Dual-reflector antennas are used to reduce the cross-polarization and the overall antenna volume in many applications, particularly in space applications. The use of a reflectarray as sub- or main reflector in a dual-reflector configuration [1] can provide some advantages in the antenna performance and in the manufacturing process. For example, a parabolic reflector with a reflectarray as subreflector has been proposed for compensating the errors on the surface of very large deployable reflectors [2, 3], for beam scanning in a limited angular range [4] and contoured beam applications [5]. This antenna configuration, based on parabolic main reflector and a reflectarray subreflector, offers several advantages compared to a single reflectarray antenna. First of all, it can provide a broad-band performance for large apertures, by using a reflectarray subreflector of small electrical dimensions and a large parabolic reflector. In addition, this dual-reflector configuration can be used to scan or reconfigure the beam by electronically controlling the phase-shift at the elements of a limited-size subreflectarray [4]. These configurations can be used for active or reconfigurable antennas by inserting amplifier modules or phase shifters on the elements of the reflectarray subreflector, in order to achieve high-power transmission or fine beam-pointing adjustment [6].
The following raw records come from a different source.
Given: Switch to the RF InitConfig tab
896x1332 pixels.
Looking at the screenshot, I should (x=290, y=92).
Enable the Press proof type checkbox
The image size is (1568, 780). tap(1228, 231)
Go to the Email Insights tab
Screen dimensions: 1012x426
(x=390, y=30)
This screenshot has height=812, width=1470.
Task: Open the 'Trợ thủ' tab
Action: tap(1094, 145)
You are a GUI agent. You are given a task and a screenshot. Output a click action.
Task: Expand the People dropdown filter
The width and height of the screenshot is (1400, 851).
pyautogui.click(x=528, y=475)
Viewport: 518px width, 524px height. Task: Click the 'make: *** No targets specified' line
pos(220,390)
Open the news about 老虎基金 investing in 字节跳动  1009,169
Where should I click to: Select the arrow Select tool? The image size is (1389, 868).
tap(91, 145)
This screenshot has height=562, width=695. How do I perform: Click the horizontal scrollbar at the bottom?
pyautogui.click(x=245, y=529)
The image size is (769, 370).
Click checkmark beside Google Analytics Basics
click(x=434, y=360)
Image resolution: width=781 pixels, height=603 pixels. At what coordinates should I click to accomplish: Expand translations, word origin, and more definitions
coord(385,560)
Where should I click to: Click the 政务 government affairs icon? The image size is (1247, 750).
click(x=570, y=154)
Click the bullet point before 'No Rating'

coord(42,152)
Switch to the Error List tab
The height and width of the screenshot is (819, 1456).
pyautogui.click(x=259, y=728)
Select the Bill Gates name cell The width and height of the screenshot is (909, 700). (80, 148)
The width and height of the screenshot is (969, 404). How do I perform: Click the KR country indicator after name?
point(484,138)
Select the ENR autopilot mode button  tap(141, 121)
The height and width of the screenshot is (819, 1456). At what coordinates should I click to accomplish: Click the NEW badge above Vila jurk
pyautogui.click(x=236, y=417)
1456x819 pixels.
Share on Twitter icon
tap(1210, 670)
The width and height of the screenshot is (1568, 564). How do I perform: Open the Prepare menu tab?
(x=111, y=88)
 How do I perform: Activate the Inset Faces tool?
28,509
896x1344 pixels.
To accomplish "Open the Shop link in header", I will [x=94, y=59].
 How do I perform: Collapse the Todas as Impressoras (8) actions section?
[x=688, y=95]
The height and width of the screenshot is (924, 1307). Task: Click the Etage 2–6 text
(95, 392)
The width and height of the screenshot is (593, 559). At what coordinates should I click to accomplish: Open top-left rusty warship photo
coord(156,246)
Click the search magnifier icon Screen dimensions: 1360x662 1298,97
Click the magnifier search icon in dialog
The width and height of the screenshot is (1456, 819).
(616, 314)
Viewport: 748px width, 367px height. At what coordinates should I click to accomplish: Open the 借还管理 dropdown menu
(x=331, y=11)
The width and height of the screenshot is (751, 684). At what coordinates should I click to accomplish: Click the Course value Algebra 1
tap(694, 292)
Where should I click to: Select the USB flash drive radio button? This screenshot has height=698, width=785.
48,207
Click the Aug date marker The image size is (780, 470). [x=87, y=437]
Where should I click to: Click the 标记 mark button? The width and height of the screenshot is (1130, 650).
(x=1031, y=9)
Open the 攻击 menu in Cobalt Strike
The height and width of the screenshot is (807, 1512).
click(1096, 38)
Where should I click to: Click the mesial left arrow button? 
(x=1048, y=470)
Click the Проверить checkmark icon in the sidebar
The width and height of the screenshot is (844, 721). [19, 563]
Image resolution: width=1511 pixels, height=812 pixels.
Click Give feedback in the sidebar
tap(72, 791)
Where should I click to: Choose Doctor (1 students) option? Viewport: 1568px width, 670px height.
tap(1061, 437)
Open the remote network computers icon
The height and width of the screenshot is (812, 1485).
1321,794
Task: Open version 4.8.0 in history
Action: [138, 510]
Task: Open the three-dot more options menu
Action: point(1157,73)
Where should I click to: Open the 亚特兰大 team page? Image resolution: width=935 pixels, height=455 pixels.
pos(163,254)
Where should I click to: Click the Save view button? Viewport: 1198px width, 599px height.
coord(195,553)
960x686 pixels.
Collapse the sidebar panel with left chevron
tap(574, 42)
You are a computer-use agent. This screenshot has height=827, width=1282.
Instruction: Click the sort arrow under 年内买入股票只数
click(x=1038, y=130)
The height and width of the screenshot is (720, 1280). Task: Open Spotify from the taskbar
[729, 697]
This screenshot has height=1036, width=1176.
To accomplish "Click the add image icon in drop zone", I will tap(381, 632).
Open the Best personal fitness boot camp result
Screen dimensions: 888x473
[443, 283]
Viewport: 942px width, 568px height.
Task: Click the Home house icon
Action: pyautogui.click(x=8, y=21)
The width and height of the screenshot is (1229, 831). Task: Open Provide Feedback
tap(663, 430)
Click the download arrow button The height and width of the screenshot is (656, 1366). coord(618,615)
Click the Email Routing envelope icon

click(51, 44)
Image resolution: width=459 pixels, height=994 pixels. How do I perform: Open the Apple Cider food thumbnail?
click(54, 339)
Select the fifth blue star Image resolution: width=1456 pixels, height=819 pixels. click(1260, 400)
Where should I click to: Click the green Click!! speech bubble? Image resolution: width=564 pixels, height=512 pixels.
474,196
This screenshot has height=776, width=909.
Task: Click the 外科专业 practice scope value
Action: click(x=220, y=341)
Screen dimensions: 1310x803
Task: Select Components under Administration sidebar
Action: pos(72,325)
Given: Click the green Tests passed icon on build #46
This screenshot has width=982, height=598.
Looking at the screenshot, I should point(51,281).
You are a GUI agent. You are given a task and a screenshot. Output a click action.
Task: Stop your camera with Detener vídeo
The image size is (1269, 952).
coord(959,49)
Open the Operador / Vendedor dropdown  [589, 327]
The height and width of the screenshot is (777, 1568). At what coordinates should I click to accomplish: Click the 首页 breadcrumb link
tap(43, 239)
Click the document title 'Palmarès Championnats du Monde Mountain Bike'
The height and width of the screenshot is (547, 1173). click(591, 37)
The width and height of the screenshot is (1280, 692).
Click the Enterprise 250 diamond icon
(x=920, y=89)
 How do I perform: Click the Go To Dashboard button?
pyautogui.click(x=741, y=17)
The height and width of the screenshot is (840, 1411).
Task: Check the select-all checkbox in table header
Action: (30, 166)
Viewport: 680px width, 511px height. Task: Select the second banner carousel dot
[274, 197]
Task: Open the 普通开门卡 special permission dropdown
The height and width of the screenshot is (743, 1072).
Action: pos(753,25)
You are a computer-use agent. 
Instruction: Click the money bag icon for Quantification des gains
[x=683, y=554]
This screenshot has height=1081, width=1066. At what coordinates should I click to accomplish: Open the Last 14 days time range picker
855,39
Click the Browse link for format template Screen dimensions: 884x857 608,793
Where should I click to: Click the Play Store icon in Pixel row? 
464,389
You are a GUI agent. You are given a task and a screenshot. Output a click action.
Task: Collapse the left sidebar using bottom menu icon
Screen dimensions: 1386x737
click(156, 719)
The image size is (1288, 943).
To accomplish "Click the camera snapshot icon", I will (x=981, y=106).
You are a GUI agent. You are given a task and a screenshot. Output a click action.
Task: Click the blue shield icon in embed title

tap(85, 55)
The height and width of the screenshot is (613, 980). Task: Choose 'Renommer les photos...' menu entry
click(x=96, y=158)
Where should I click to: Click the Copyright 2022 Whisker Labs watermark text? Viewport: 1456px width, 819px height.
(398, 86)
If the main reflector is replaced by a flat reflectarray, a dual-reflectarray antenna is obtained [7, 8]. This configuration provides phase control on both surfaces, which can be used for different proposals as amplitude and phase synthesis [9], or to reduce the crosspolar radiation and shape the beam. The two-surface control permits to improve the performance of the antenna and extend the applicability of reflectarrays. Moreover this configuration provides advantages for transportable antenna application since the two flat arrays can be easily folded and deployed [10]. In a dual-reflectarray antenna, active control devices can be included in both reflectarrays, being the subreflectarray preferred because of their smaller size. Finally, a dual-reflectarray antenna comprising a parabolic main reflectarray can be used to provide beam shaping in a broad band [11].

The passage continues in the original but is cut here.